By Alejandro Sosa-Oracle on Sep 18, 2014
Frequently, new functionality is created using the Business Event System or existing functionality is changed by adding new subscriptions, changing subscription phases, changing underlying java or PLSQL code, etc, and inexplicably it is found that raising the business event does not produce the desired result, as if the event was not raised.
The execution of an event consists basically of two parts: raising the event and do all required validation, and then finding the subscriptions to that event and execute them. The first one barely ever fails while the second one is more pron to issues and it is the one that we are mostly interested in as it has the code/behavior we want to see.
The following steps will allow to identify the actual cause of the issue by making use of the FND debugging options provided in EBS.
1. Adjust the subscription phase
Since subscriptions with phase higher than 100 are deferred you would need to raise the event on one session and then go to another session and debug it. It is easier if you can set the phase to a value lower than 100, say 99, and then raise the event in the session.
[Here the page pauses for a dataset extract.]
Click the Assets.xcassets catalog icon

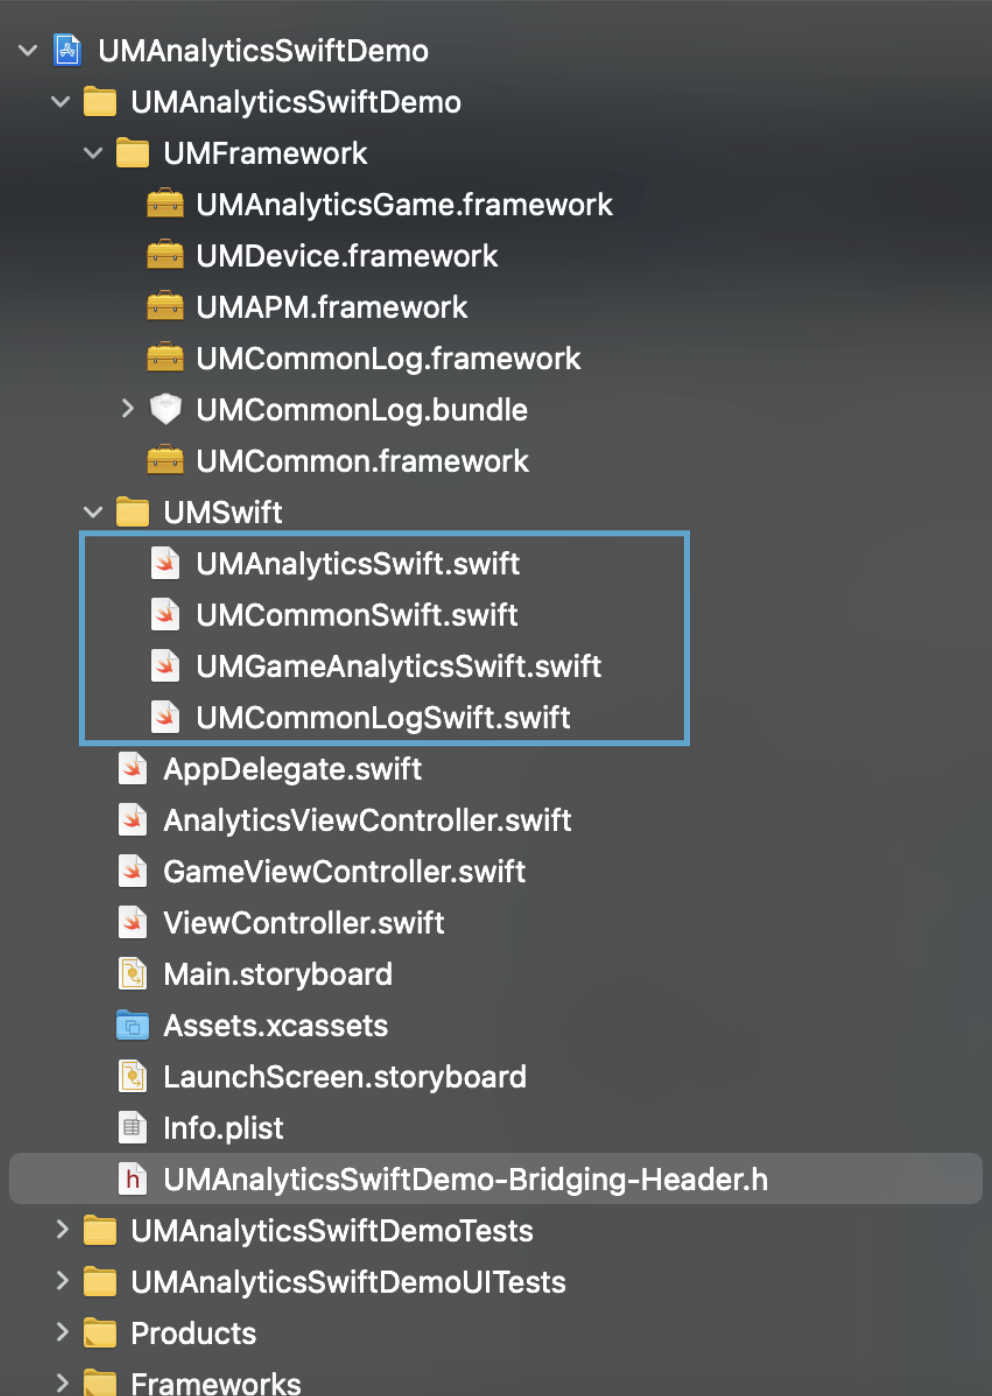pyautogui.click(x=132, y=1025)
This way you will be able to see everything the happens related to this event subscription, a nothing else.
Remember to ensure that the business event has an error subscription so that if something happens it does not go silent. By adding an ERROR subscription the system administrator would be able to see as notification explaining any failures. See here for more on error subscription definitions.
2. Raise the event
Do so either from the application or from java or PLSQL. Here is an example from PLSQL.
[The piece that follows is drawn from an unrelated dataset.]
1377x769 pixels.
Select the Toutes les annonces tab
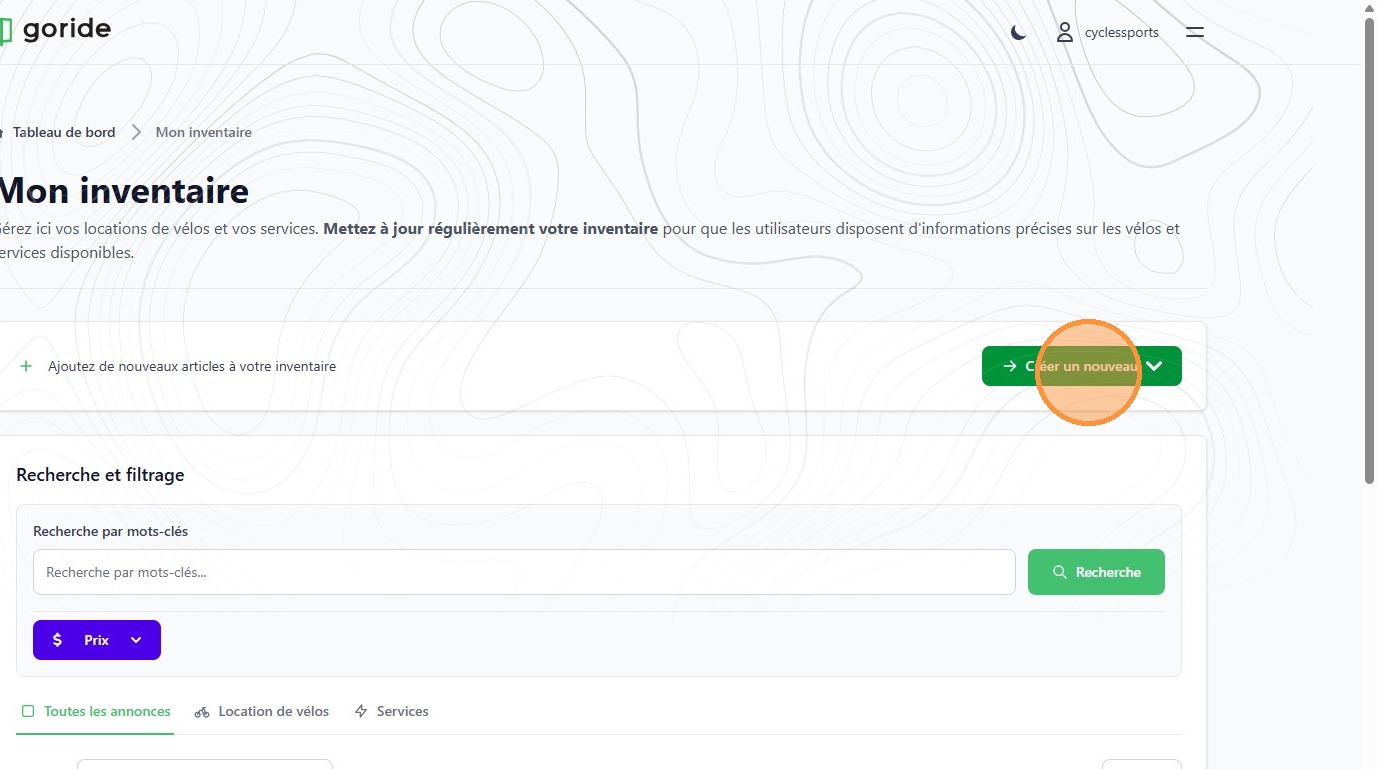point(107,711)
Note: you can make use of wf_log_pkg.init to enable the FND: Debug option for this session only, so there is no need to change the corresponding profile options. The last parameter ('wf%') means the debug is enabled for the WF code, which the BES belongs to.
declare l_parameters wf_parameter_list_t := wf_parameter_list_t(); begin --Optional: --execute immediate 'truncate table applsys.fnd_log_messages'; --Add your parameters here wf_log_pkg.init(1, null, 1, 'wf%'); wf_event.addparametertolist(p_name => 'NOTIFICATION_ID', p_value => '123', p_parameterlist => l_parameters); wf_event.raise(p_event_name => 'oracle.apps.wf.notification.send', p_event_key => '123', p_event_data => NULL, p_parameters => l_parameters, p_send_date => sysdate); commit; end; /
anonymous block completed
3. Find the logging details
Now, within the same session check the log messages generated by the Business Event System:
SELECT 'Level: '||log_level|| ' Module: '||module|| ' Time: '||to_char(timestamp, 'DD-MON-RR HH24:MI:SS')|| wf_core.newline|| '>>> Message: '||message_text FROM fnd_log_messages WHERE audsid = sys_context('userenv', 'SESSIONID') ORDER BY log_sequence /
The final lines found in the query above and the error notifications sent to the system administrator will point out to the error causing the event to look as it did not fire.